> [Your assignment]
Repeat nothing but the lines below running from the one containing "Menu (195, 163)" to the one containing "Kommentar (83, 1070)". Keep both end lines.

> [Entries provided]
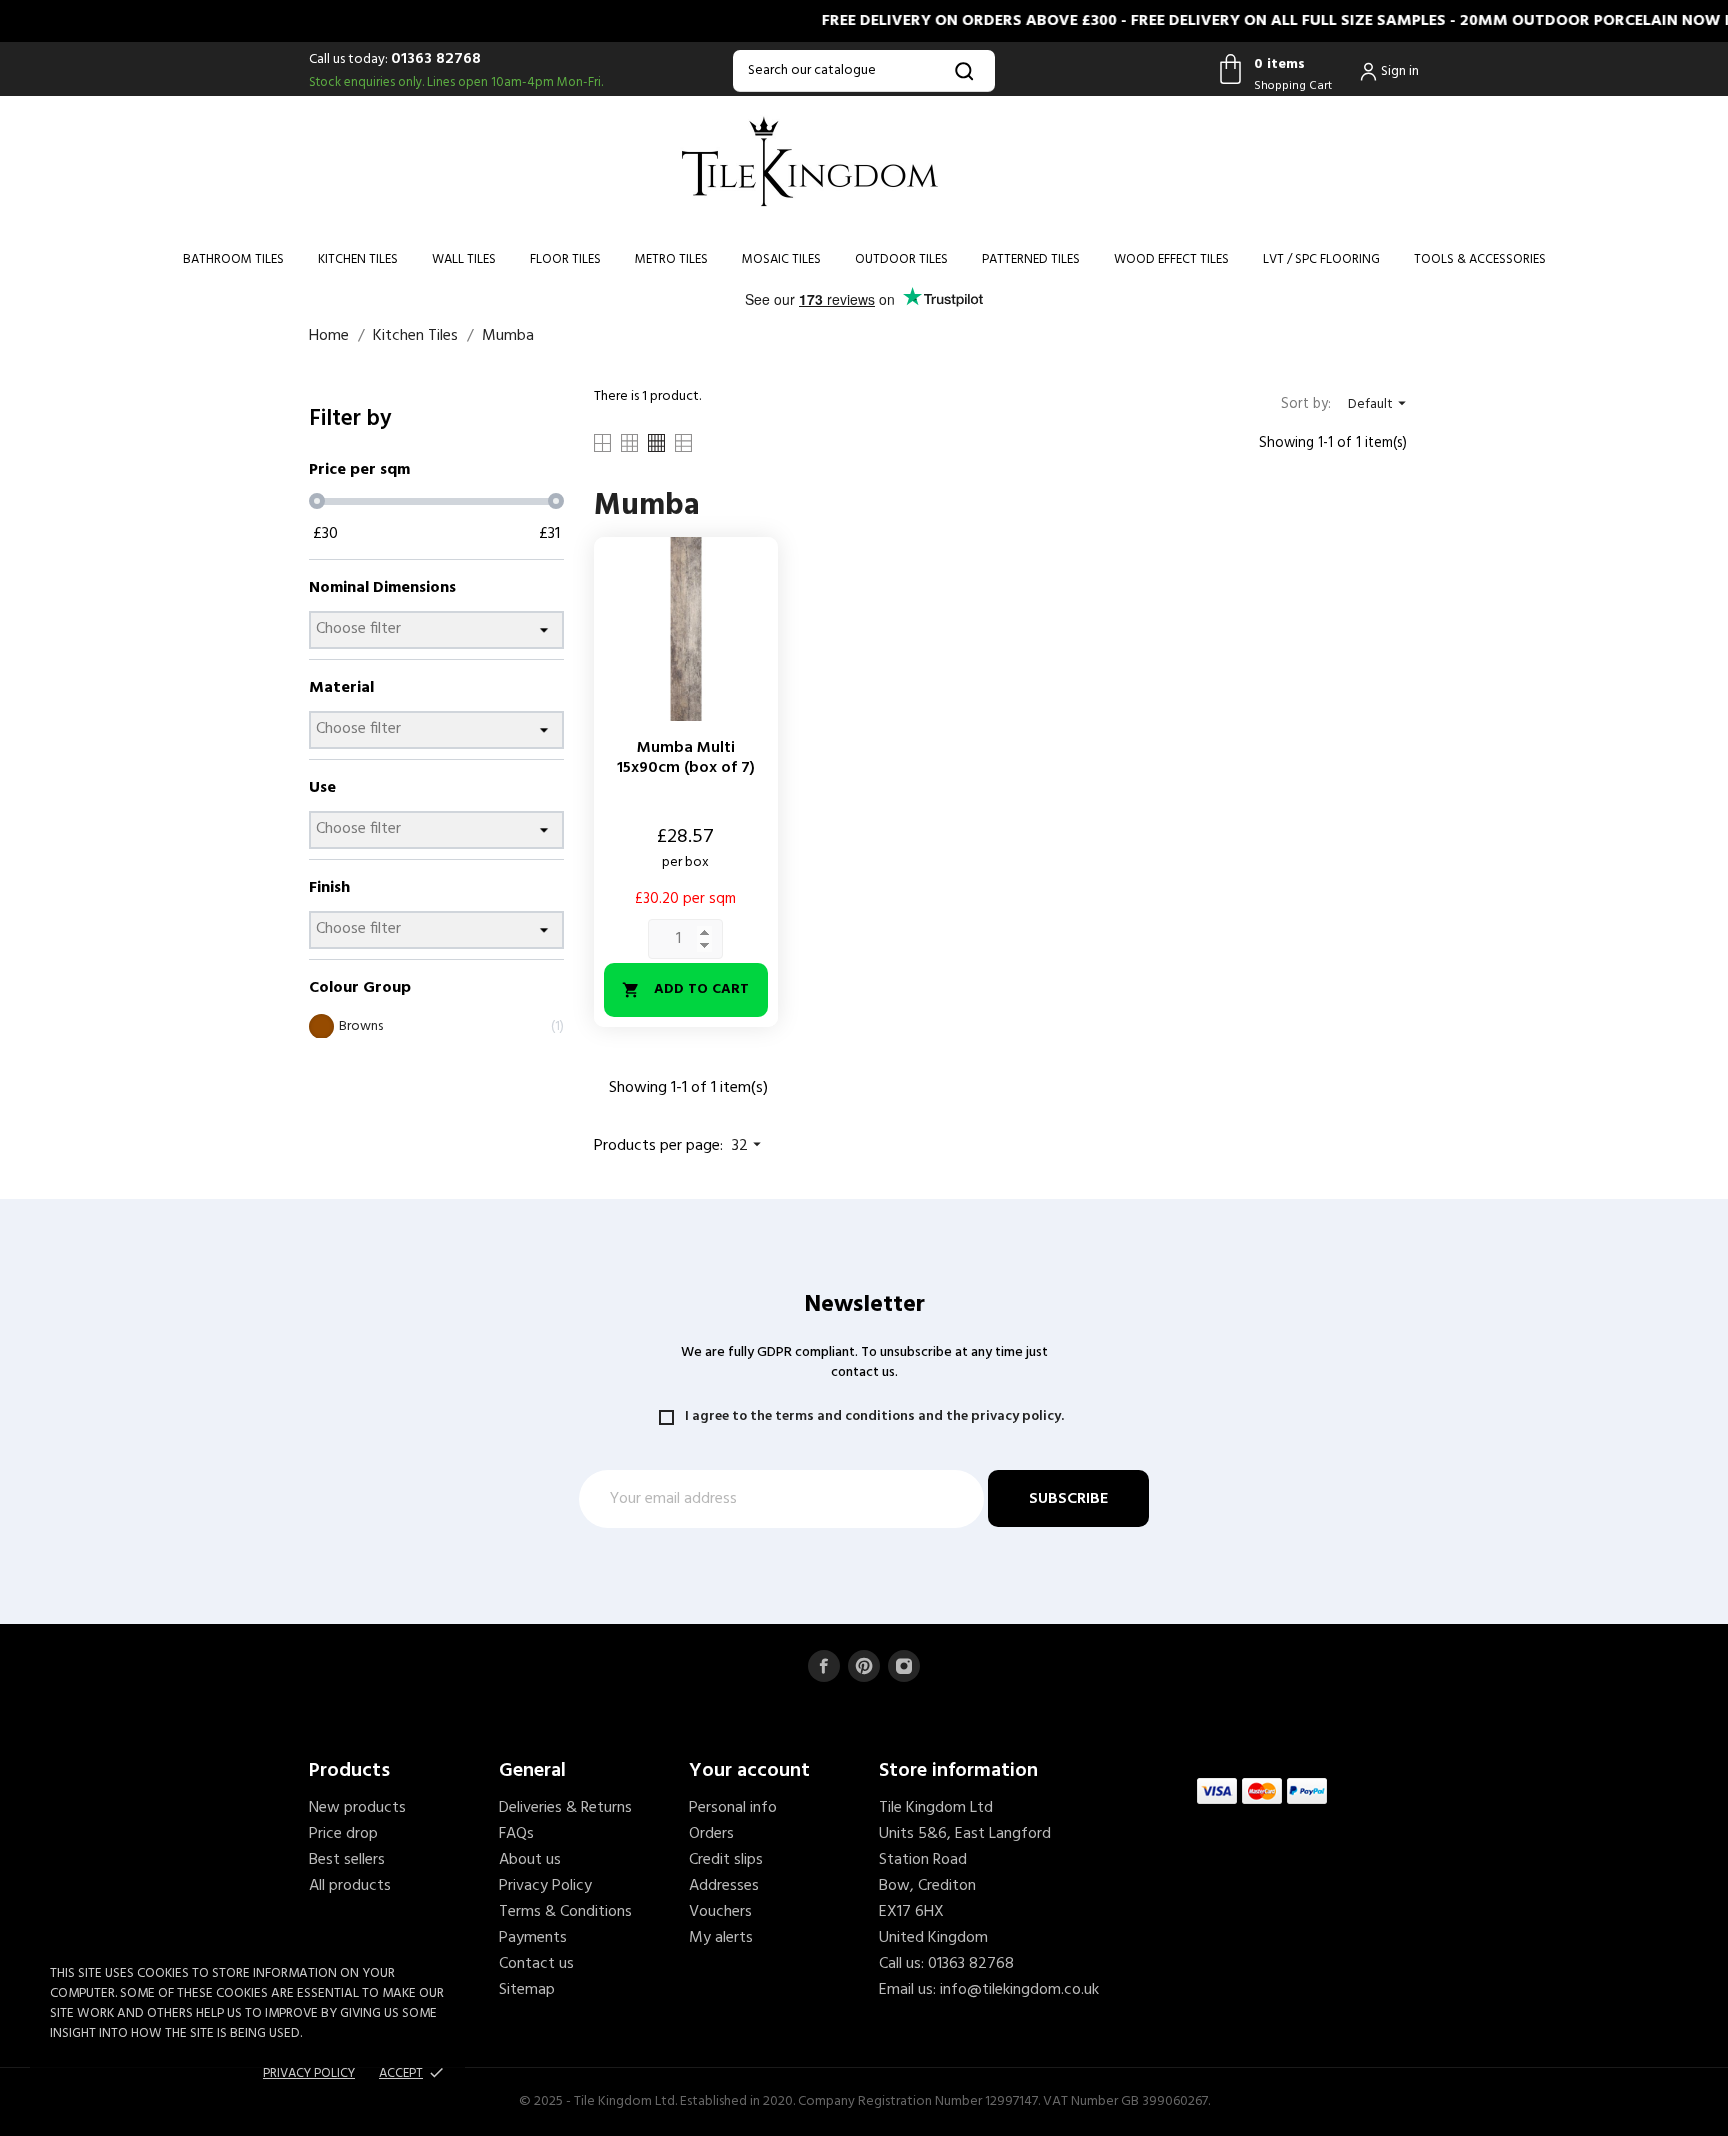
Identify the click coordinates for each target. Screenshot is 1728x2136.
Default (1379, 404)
* * *
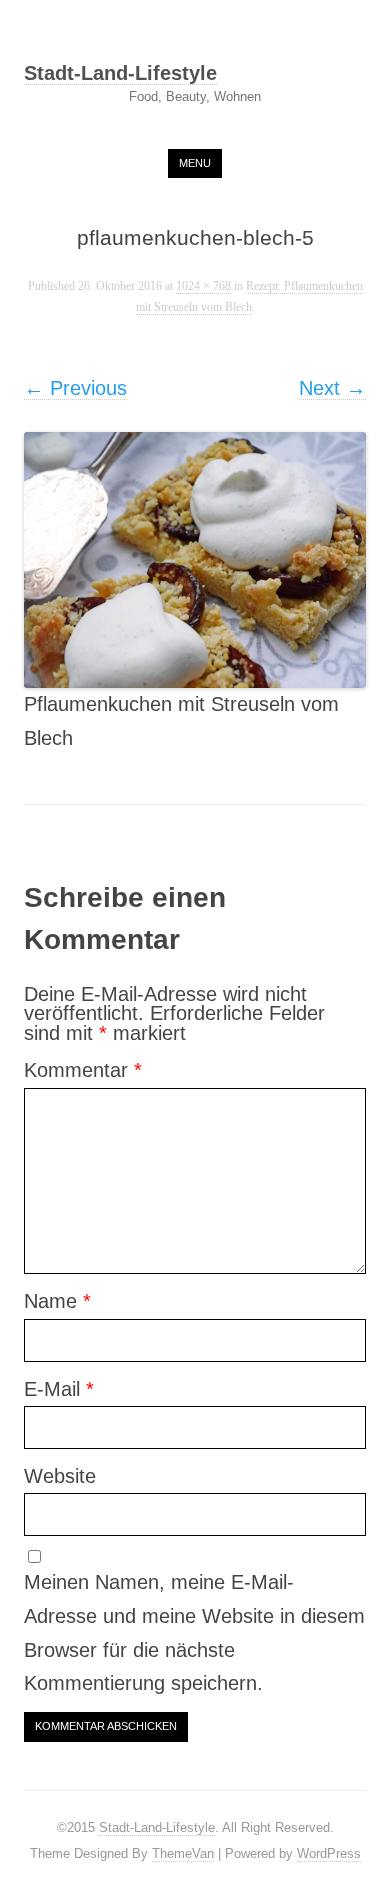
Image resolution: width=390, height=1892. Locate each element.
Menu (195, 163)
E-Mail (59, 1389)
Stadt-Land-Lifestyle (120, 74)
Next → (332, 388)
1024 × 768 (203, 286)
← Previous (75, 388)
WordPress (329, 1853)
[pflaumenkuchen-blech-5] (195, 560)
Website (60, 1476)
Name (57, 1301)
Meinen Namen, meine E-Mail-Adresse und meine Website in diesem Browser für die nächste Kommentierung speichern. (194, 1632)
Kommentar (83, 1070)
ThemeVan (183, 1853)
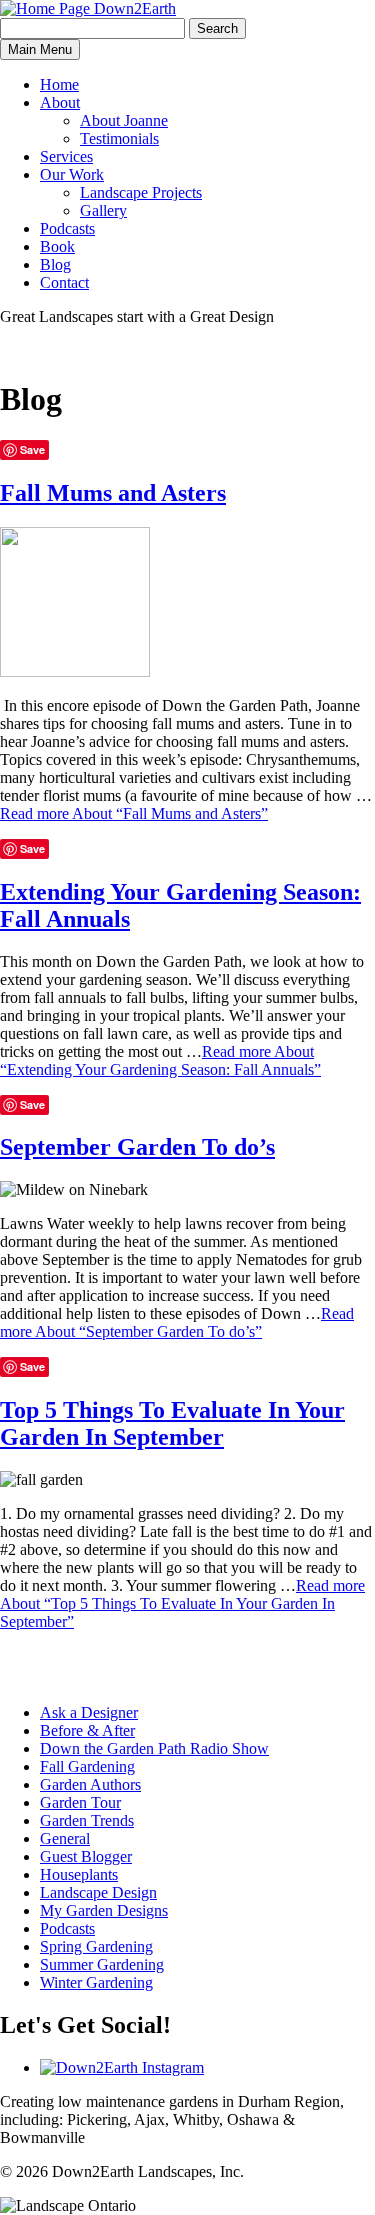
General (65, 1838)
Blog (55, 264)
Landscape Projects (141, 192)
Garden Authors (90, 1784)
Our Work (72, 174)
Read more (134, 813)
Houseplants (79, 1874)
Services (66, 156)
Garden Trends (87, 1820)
---
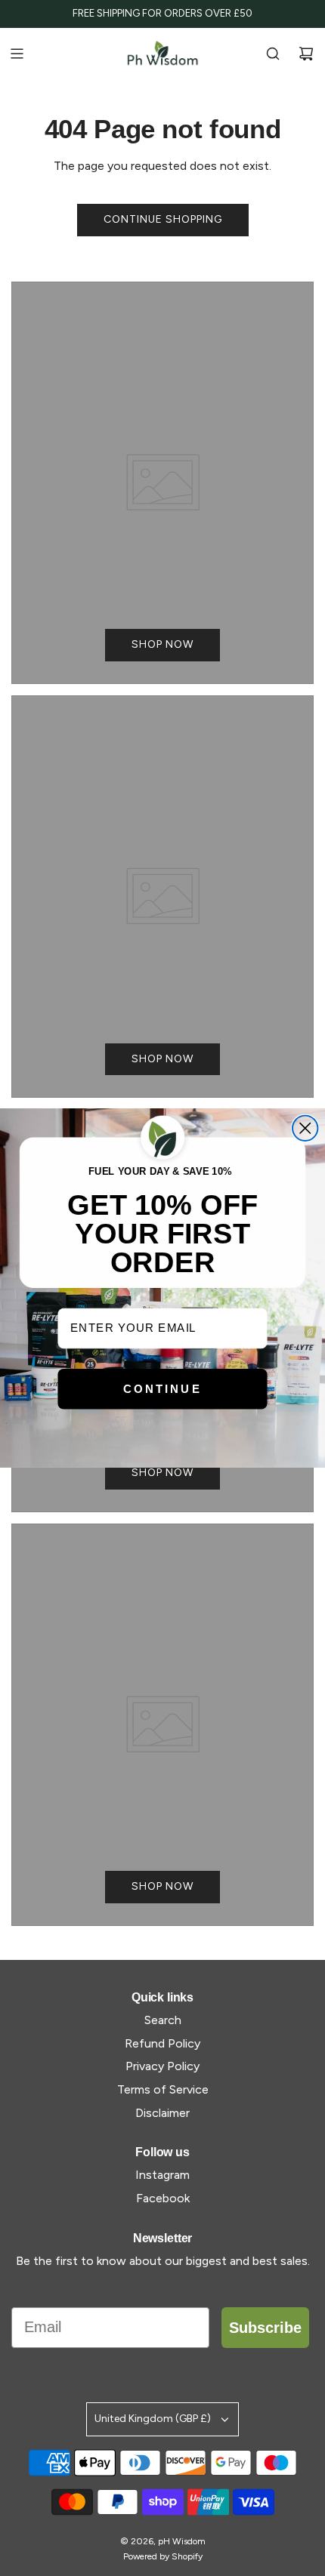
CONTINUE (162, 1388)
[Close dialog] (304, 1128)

> [Solution to this exercise]
Menu (195, 163)
E-Mail (59, 1389)
Stadt-Land-Lifestyle (120, 74)
Next → (332, 388)
1024 × 768 (203, 286)
← Previous (75, 388)
WordPress (329, 1853)
[pflaumenkuchen-blech-5] (195, 560)
Website (60, 1476)
Name (57, 1301)
Meinen Namen, meine E-Mail-Adresse und meine Website in diesem Browser für die nächste Kommentierung speichern. (194, 1632)
Kommentar (83, 1070)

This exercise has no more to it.